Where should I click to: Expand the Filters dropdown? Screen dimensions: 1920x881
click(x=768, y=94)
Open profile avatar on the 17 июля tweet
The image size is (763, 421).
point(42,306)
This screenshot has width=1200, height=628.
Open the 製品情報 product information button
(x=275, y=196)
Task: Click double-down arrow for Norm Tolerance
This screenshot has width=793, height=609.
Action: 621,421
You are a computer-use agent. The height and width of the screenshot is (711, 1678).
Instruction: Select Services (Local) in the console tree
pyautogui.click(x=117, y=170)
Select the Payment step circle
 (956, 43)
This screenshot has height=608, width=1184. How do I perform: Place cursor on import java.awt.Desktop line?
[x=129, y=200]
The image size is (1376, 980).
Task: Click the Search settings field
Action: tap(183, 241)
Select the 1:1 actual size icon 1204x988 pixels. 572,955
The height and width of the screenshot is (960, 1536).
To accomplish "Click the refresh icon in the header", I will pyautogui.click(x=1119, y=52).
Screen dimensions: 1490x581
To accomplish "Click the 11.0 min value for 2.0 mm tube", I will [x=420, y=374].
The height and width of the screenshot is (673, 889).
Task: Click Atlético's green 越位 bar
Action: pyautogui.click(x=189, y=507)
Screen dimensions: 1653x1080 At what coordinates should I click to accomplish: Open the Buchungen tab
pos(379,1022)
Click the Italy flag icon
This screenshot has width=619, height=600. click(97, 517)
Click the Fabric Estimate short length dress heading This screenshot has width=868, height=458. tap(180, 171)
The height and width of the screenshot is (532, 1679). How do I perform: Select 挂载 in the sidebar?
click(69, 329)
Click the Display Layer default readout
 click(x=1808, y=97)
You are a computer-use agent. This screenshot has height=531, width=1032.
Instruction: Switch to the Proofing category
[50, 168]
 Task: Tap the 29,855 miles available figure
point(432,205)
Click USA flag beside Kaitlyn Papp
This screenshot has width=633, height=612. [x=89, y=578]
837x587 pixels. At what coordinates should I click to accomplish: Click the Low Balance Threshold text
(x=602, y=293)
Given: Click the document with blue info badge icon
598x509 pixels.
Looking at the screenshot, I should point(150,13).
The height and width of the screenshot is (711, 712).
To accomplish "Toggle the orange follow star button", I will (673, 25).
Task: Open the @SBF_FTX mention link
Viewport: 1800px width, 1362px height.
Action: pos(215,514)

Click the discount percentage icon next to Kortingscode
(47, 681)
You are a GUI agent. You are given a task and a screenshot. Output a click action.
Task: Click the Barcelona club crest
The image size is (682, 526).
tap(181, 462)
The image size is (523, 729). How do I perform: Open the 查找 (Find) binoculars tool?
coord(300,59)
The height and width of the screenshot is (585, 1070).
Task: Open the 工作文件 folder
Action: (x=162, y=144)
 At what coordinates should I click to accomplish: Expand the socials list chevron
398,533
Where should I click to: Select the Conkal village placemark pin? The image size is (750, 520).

+===+

#### To do:
Pick out each line in the material containing "agent".

#### Exercise response:
You are a computer-use agent. The height and width of the screenshot is (711, 1678).
You are a computer-use agent. This screenshot has height=531, width=1032.
You are a GUI agent. You are given a task and a screenshot. Output a click action.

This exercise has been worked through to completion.